Al Tribunale di Caltanissetta, durante l’udienza di ieri relativa al procedimento contro i 3 poliziotti, Mario Bo, Fabrizio Mattei e Michele Ribaudo, accusati di aver depistato le indagini forzando le confessioni del falso pentito, Vincenzo Scarantino ha risposto ai legali di aver subìto pressioni mentre era detenuto nel carcere sull’isola di Pianosa. Come riporta Il Fatto Quotidiano, il falso pentito ha rivelato: “Loro attraverso me volevano che nascessero altri pentiti. Per me è stato insopportabile soggiacere a queste torture. Mi convinsi a collaborare con gli inquirenti a causa del terrorismo psicologico che subivo in carcere a Pianosa. Tutto il terrorismo che mi hanno fatto, non solo mentale ma anche fisico. E’ stato un cumulo di tante cose“.

Ma, purtroppo, stando a quanto riporta Adnkronos, una delle 19 bobine archiviata con la scritta “Pianosa” che forse avrebbe potuto svelare queste presunte pressioni subite da Vincenzo Scarantino è stata riavvolta male e ieri il Racis dei Carabinieri non ha potuto estrapolarne il contenuto, per cui adesso si dovrebbe tentare di recuperarla. Una simile circostanza si è verificata con il video di 8 mm che era stato conservato con il titolo “Pianosa Island” del quale non è stato possibile verificare “il contenuto per mancanza, allo stato, di idonea strumentazione“.

Scarantino non risponde alle domande sui due pm

Ieri, tra le altre cose, al falso pentito Vincenzo Scarantino sono state poste anche molte domande sul ruolo dei due pm della procura di Caltanissetta che condussero il primo filone di indagine, Annamaria Palma e Carmelo Petralia, accusati di calunnia aggravata in concorso per aver collaborato nel depistaggio delle indagini sull’attentato in cui morì Paolo Borsellino.

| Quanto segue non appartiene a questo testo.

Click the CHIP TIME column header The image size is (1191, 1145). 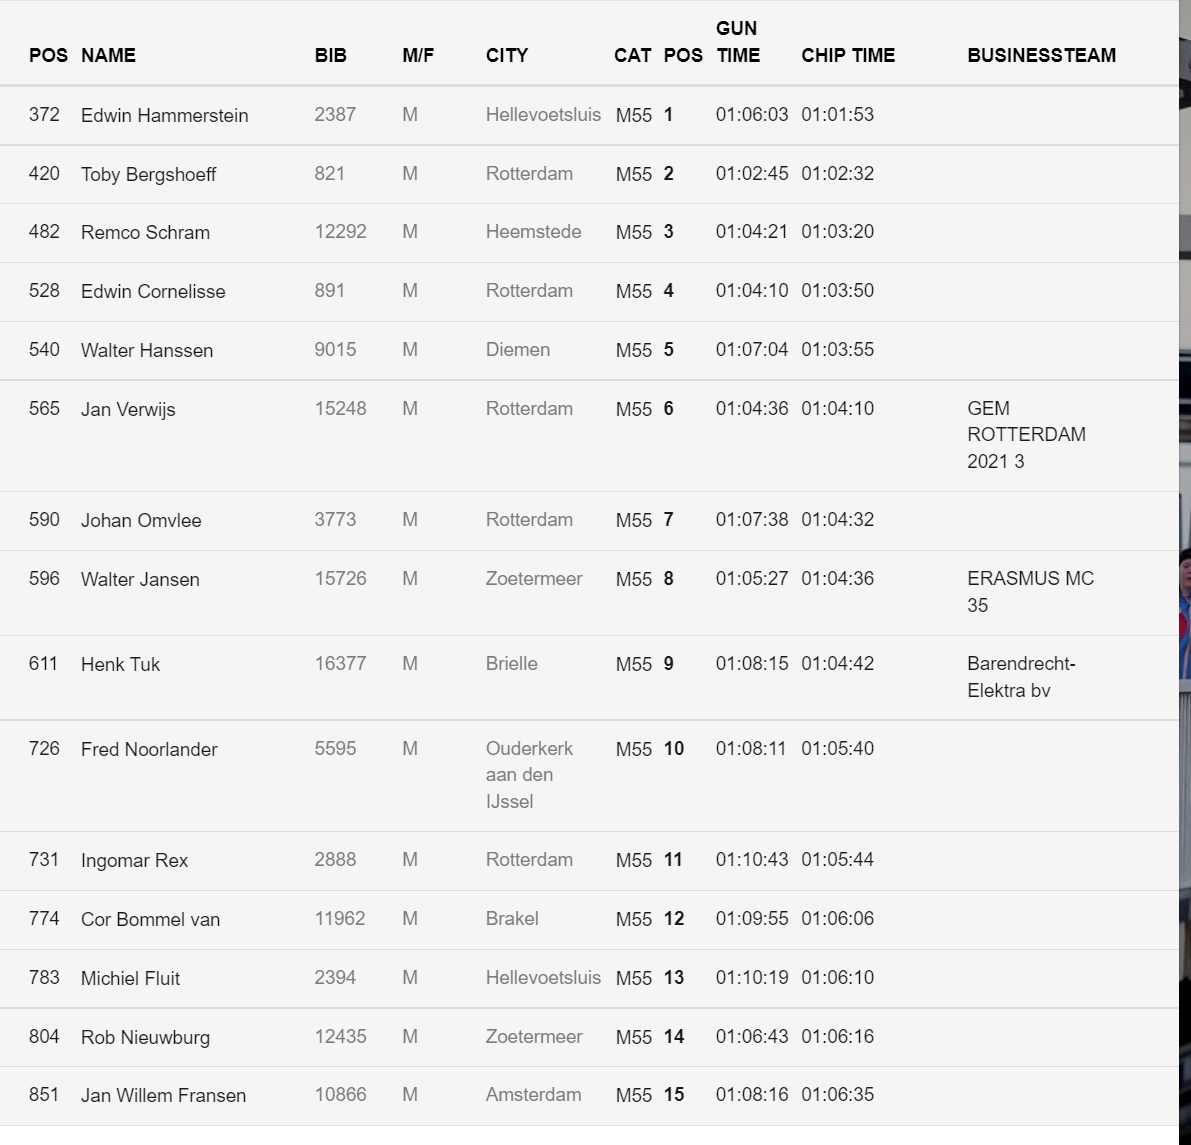[848, 55]
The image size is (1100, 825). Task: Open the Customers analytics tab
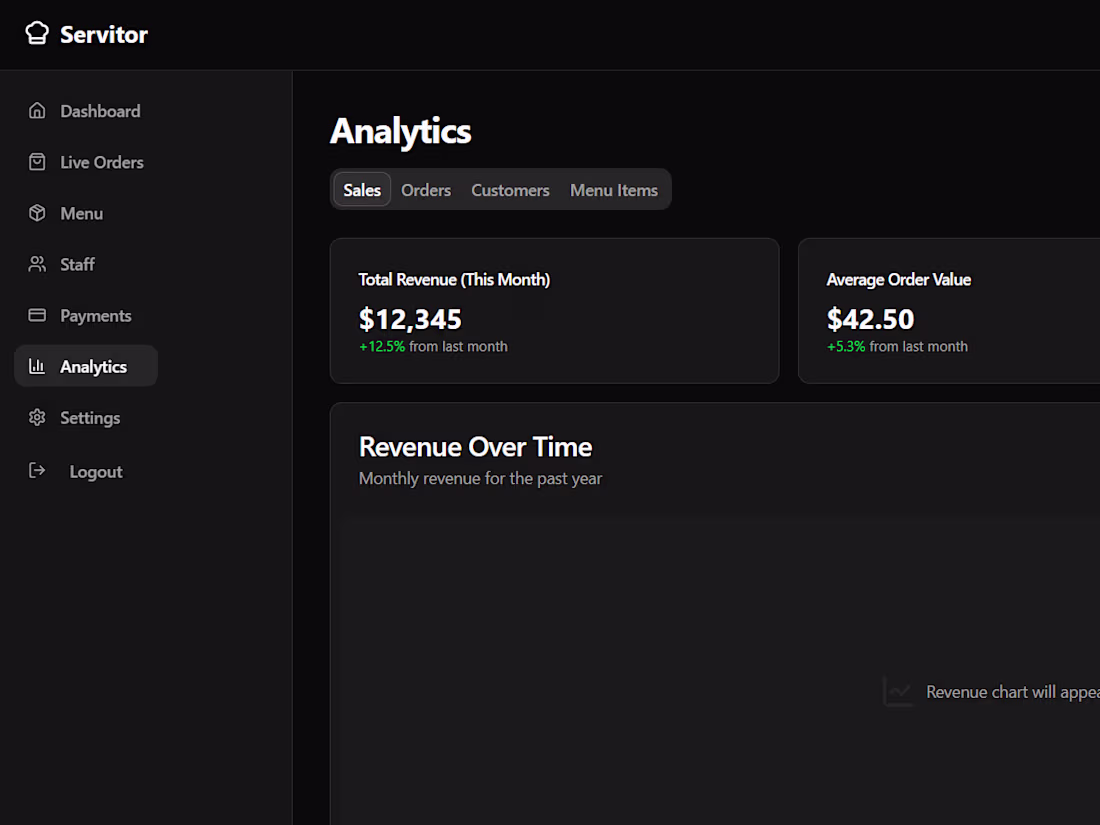(510, 189)
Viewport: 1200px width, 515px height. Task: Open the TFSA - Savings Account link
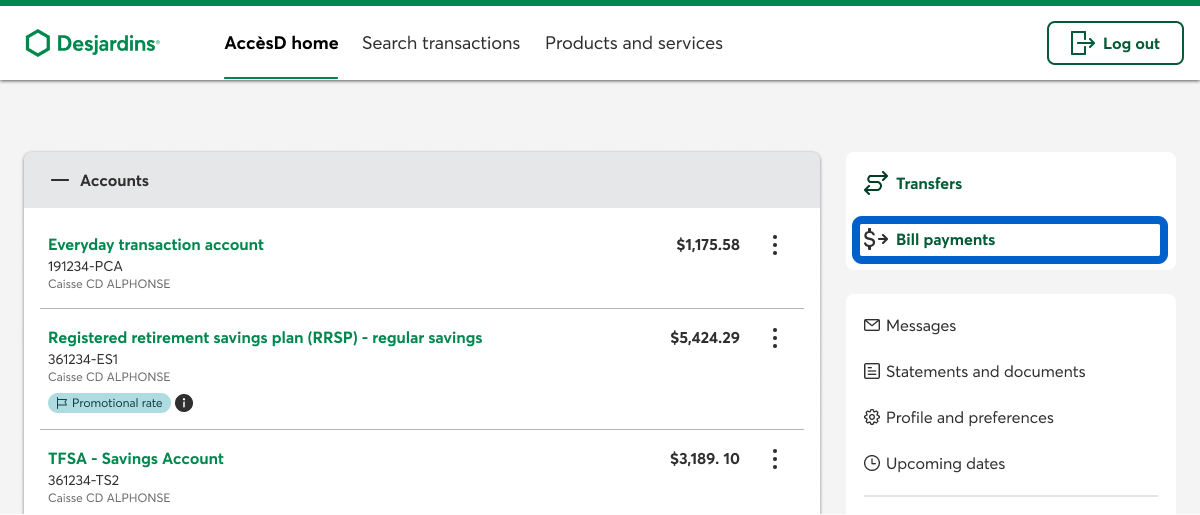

Come riporta Adnkronos, il falso pentito si è rifiutato di rispondere alle domande sul loro ruolo poste dall’avvocato di uno dei 3 poliziotti imputati: “Avvocato, mi avvalgo della facoltà di non rispondere sulle domande dei magistrati. Punto e basta!“. Proprio i due pm avevano garantito sull’attendibilità di Vincenzo Scarantino in qualità di collaboratore di giustizia, nonostante fosse stato congedato dal servizio militare nel 1986 perché “neurolabile, come è emerso grazie a un documento presentato dall’avvocato Rosalba Di Gregorio di 3 delle 9 persone condannate ingiustamente a causa delle confessioni del falso pentito.